But, this isn’t the first time the top echelon of Republican leadership has wandered from the path of virtue. Decades ago in the 1950s and 1960s, Republicans found themselves in a similar situation. Fortunately for the fate of the party -- and the modern conservative movement -- they had United States Senator Barry Goldwater to bring them back.

"There were other solid conservatives in Congress in the 1950s and 1960s, but only Goldwater had the guts to stand up on the floor of the U.S. Senate and call President Eisenhower's policies a 'dime store New Deal,'” writes ConservativeHQ.com Chairman Richard A. Viguerie in his book, Conservatives Betrayed. “That forthrightness and honesty endeared him to us conservatives, and we made him our leader."

Goldwater’s 1964 presidential campaign may not have been a success electorally, but what it did do was launch a conservative movement that is still flourishing today. By challenging the establishment leadership, Goldwater became a hero of conservatives looking for new leadership. And, today’s conservatives are beneficiaries of his courage and determination to see change within his own party.
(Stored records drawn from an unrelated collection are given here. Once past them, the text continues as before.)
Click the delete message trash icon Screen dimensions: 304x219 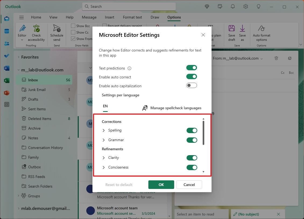tap(276, 58)
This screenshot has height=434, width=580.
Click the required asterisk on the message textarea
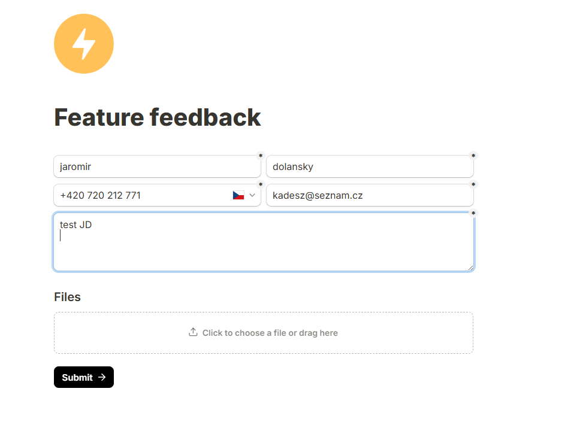click(x=473, y=213)

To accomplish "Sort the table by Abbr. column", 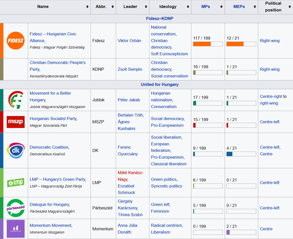I will coord(113,7).
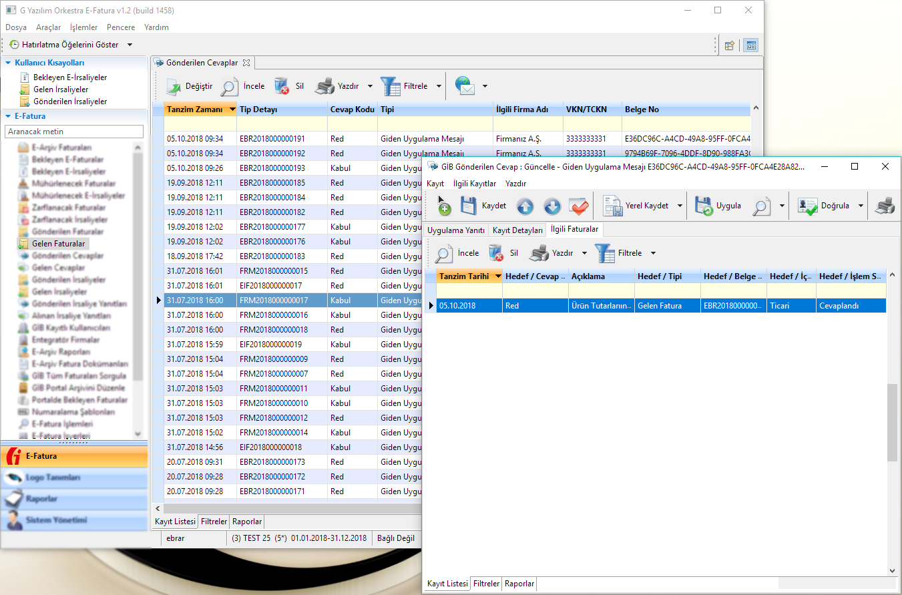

Yet, there is a voice reminiscent of Goldwater’s. His name is Ron Paul, and since his earliest days in Congress, he’s been fighting back against the liberals in the Republican Party. The consistency in his message of fiscal values and restrained foreign policy, along with his willingness to call-out the establishment leadership, has endeared himself to conservative activists ready for a change in the ruling class.

Unlike his colleagues, who are beleaguered by accusations of flip-flopping, Paul’s message hasn’t changed over the years. “Thanks to the President and Republican Party, we have lost the chance to reduce the deficit and the spending in a non-crisis fashion,” Paul writes in a letter to the chairman of the GOP. “Even worse, big government has been legitimized in a way the Democrats never could have accomplished.”